His threatened violence scared her, but also gave her the gift of anger.  “I know what you said.  I don’t have to agree with you.”

             
“Let’s go back to the question you’re trying your damnedest to avoid.  Where the fuck have you been for the last four hours?”

             
She threw vegetables from the refrigerator on the island counter.  “I told you.  I went to see Miriam.”

             
“No, you didn’t.  Miriam and George are out of town.  George was in the office last week bragging about the cruise.  They were leaving the next morning.  One ... more ... time!  Shall we?  Where in the holy fuck have you been for the last four ...
god, don’t you dare lie to me
... fucking hours?”

             
“You’ve been drinking, Garn.”

             
“Not enough.”  He sat at the kitchen island and slid his glass across the marble top at her so forcefully that she had to stop it from falling to the tile floor.  “Not nearly enough.”

             
“Okay.  You tell me where
you
think I’ve been.”
              “Not with Miriam.  Not at the photographers and cleaners, because they closed two hours ago.  And not at the bookstore, even though your car was parked there.”

             
“How the hell do you know?”  Erika hadn’t expected this.  Garner was fishing.  He knew more than he was admitting.  How much should she tell him?  He had her at a disadvantage.  He’d caught her in a lie. 
Where do we go from here?
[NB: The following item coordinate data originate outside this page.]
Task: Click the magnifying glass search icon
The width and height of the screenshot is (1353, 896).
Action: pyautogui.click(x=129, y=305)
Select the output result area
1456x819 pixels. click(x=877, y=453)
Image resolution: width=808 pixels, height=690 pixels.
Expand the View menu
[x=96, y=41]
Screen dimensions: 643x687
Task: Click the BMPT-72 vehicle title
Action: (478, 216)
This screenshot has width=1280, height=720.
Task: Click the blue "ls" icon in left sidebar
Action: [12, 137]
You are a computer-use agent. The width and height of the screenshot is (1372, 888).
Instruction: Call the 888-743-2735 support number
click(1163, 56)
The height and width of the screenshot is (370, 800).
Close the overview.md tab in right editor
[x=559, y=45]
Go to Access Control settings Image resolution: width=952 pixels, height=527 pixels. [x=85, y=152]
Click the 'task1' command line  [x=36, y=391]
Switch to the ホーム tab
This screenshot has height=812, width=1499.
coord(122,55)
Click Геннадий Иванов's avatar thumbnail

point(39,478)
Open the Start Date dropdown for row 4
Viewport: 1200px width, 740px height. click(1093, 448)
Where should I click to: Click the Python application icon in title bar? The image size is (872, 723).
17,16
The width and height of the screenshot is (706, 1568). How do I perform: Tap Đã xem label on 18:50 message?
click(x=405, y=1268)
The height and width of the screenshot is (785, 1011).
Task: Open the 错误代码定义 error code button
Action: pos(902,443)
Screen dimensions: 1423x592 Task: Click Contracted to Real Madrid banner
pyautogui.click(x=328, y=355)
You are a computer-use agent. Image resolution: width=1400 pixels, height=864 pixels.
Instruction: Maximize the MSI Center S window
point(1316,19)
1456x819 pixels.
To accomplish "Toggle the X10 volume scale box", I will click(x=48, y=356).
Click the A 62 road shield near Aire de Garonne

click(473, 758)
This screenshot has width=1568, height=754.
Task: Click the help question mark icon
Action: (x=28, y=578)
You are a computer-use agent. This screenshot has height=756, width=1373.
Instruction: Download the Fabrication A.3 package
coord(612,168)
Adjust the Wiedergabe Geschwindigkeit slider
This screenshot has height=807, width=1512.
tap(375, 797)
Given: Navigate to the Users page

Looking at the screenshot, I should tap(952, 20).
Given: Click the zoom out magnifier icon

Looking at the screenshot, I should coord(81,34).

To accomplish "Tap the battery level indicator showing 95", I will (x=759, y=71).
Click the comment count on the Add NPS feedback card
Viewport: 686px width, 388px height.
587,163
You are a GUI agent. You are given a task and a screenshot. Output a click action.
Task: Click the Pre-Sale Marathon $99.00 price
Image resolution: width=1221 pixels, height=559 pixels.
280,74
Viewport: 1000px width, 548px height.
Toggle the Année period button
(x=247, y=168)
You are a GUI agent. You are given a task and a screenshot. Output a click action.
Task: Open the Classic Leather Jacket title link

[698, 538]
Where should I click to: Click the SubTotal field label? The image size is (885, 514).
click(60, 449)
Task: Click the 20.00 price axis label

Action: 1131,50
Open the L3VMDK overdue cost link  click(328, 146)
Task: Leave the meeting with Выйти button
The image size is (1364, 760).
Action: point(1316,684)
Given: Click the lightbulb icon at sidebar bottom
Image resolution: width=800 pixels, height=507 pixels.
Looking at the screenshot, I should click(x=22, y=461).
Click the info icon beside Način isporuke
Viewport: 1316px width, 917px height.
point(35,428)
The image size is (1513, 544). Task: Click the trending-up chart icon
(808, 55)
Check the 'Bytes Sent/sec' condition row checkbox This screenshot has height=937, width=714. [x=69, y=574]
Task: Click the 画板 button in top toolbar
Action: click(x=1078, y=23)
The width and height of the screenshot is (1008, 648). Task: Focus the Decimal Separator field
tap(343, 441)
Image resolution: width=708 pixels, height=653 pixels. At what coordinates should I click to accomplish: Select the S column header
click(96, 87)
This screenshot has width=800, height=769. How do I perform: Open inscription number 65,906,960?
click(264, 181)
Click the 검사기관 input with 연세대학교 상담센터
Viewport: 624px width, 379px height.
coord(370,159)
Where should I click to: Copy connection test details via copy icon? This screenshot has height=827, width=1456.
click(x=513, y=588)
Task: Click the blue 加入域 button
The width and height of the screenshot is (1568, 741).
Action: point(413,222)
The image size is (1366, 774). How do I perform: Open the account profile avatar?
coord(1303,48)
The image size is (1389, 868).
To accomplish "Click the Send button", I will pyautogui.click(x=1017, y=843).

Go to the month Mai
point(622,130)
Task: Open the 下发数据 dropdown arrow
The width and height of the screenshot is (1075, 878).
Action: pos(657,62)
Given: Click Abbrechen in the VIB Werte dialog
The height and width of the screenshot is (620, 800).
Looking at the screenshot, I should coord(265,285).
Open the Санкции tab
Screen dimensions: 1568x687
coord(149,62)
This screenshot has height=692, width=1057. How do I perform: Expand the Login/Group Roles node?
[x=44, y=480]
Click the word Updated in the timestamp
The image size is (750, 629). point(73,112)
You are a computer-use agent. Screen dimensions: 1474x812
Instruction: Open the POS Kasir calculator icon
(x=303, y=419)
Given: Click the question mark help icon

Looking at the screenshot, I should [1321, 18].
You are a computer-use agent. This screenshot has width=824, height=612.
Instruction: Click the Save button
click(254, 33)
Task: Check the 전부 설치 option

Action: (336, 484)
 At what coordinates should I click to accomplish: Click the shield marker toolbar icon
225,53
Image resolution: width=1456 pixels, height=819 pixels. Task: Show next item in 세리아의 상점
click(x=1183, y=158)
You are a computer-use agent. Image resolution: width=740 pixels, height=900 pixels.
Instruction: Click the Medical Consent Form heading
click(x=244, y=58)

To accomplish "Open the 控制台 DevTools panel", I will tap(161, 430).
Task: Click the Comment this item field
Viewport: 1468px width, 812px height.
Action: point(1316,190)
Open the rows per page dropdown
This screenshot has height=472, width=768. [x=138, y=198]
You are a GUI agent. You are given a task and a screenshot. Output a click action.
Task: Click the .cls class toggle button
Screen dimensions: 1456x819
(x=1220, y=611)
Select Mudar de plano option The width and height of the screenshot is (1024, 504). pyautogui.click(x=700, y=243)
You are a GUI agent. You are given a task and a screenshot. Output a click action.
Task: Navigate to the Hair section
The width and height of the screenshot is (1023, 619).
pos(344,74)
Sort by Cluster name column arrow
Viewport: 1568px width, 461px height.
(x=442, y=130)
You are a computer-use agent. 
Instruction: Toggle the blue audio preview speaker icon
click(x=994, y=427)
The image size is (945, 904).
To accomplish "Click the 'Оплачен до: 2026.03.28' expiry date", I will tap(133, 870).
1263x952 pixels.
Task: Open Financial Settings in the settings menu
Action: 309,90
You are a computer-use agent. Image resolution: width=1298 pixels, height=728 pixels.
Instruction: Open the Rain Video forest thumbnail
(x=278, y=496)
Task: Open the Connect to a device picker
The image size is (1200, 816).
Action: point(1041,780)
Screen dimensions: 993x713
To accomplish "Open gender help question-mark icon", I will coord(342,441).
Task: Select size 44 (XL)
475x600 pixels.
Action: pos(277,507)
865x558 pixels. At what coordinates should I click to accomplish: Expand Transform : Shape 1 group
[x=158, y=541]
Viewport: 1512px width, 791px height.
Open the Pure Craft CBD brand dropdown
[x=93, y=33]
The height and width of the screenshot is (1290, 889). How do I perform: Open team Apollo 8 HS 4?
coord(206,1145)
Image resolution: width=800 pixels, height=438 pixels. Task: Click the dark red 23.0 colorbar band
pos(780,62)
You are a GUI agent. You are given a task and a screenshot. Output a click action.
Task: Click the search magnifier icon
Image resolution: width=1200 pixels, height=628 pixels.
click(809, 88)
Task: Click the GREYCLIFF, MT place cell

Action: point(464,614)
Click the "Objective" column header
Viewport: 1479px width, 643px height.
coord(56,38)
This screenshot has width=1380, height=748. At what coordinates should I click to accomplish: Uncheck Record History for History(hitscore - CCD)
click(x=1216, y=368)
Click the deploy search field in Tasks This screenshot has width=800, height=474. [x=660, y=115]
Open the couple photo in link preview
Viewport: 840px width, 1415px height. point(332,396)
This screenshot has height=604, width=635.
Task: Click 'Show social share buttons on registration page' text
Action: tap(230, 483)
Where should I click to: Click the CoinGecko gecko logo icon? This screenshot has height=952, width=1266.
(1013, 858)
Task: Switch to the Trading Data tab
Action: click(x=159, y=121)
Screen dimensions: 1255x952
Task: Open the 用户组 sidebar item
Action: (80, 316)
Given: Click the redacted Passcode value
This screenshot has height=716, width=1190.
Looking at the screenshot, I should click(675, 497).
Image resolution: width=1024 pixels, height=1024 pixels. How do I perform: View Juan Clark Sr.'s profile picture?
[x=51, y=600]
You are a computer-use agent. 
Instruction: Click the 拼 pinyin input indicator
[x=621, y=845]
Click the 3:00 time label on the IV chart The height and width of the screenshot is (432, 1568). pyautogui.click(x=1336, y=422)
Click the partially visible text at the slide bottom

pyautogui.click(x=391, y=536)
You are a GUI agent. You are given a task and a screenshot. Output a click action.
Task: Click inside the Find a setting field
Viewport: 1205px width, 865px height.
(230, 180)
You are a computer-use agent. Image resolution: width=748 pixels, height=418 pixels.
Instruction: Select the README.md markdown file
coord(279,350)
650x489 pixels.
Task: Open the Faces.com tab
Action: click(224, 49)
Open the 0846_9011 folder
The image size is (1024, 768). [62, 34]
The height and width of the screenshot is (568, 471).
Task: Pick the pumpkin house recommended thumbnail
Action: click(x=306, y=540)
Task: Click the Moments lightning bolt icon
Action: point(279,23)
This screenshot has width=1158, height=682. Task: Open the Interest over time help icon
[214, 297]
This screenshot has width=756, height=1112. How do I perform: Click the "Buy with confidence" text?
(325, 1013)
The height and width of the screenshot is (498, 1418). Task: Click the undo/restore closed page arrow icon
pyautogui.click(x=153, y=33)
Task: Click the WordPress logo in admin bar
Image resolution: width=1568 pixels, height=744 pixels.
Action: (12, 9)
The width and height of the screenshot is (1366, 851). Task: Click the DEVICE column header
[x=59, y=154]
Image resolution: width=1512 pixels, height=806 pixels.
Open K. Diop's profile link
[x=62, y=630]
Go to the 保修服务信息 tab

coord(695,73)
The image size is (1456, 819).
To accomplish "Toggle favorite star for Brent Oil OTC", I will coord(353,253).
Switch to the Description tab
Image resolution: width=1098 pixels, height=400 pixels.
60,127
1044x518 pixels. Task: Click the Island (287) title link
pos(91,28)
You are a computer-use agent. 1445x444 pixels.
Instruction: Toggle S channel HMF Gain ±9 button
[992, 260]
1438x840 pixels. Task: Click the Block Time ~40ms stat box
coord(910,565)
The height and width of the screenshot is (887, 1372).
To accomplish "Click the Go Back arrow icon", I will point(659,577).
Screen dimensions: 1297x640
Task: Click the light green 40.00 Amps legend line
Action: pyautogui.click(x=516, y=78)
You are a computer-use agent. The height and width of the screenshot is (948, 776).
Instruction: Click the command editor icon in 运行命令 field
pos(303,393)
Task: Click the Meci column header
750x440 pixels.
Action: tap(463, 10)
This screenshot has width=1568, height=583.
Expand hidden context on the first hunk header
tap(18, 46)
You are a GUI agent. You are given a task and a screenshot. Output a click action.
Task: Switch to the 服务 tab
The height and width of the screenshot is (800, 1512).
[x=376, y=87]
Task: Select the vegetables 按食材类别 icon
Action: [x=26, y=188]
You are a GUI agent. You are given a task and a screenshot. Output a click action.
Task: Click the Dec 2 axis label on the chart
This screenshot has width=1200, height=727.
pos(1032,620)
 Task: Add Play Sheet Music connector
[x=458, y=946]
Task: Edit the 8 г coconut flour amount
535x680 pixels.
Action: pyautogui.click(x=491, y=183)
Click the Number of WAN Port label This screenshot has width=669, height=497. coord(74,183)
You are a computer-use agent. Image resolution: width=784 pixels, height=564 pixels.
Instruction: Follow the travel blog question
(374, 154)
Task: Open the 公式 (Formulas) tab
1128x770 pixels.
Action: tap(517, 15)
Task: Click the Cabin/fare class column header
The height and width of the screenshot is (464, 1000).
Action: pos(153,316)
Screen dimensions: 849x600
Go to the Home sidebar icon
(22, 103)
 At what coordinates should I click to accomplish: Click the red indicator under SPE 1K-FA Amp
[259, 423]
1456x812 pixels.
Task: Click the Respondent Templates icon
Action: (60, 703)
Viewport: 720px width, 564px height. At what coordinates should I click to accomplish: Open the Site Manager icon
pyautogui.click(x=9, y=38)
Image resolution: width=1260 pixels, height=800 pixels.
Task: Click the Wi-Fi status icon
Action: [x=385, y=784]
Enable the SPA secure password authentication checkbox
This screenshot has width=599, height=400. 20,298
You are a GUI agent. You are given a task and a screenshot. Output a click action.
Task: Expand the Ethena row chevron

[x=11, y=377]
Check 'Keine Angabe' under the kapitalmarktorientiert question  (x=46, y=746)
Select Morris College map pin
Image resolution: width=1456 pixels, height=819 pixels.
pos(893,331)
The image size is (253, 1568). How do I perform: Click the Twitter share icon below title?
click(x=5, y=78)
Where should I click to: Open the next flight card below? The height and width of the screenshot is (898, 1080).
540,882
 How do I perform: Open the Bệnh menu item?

The best defense, as they say.
  “Were you spying on me?”

             
“Do I need to?”

             
“Let’s stop playing games.”
              “That sounds good to me.  Your car was at the bookstore ... you weren’t,” he said.  “This has something to do with Max Rosen, doesn’t it?”

             
“Max Rosen?”  Shit, she had to be careful.  How much did Garner know?  “Yes, I saw Max Rosen.  I told you that.”

             
“You saw him at the bookstore a day or so ago.  Did you see him again today?”             

             
Careful, careful.
  “Yes, I saw him today.  He was shopping at the bookstore.  We went for a drive ... we talked.”

             
Garner nodded his head, as if he’d finally heard the truth.  He turned and headed down the hall.

             
“How’d you know my car was at the bookstore?”

             
Garner turned and stepped back into the kitchen.  “How did I what?”

             
“How’d you know I saw Max Rosen?”

             
“I didn’t.   You told me that.  Darrell saw your car on the way home and called on his cell to say he thought it odd you were playing piano at the bookstore on a Monday.  I say, ‘she doesn’t play at the bookstore on Mondays’ and he says, ‘Yeah, well, maybe I’m mistaken, but it looks like your wife’s car.’  So I drove over and, sure enough, it was yours.”

             
“Let me guess.  Darrell also mentioned Max’s name.”

             
“As a matter of fact, he did.  Said he thought he saw him at the bookstore, too.”

             
“Okay, I got it.  You put two-and-two together and figured I was with Max Rosen.”

             
“Something like that, yeah.  So, tell me what’s wrong with my math.”

             
Okay, cat’s out of the bag and Garner’s had too much to drink.  He knows I was with Max.  It can’t get a lot worse than this.
 

Suddenly,
inextricably Erika felt sorry for him.  His enormous ego was bruised.  His trophy wife had been with another man.  Ironic that the person Garner should have been worried about was the person who gave him the clues about Max.  She’d look for a way to get even with Darrell.  Right now the best course of action was to tell Garner the truth ... the whole truth?  She was with Max and nothing happened.  She’d been with Darrell ... many times ... and a hell of a lot happened.  Could Garner take the truth?  Did she have it in her to hit him that hard?

             
“Garner, nothing happened with Max.”

             
“So, why lie?”

             
“Because I knew you’d make a big deal about it ... and you are.”

             
Garner was intelligent, she thought.  She was killing him with reason.  Would his intellect take over, or would the alcohol take him down a dirty road into territory that could potentially damage their marriage?  Big question was, what did she want?  Where did she want to go with this?  Max wasn’t an option, Darrell even less so.  Her marriage was on shaky ground, but there were no other options.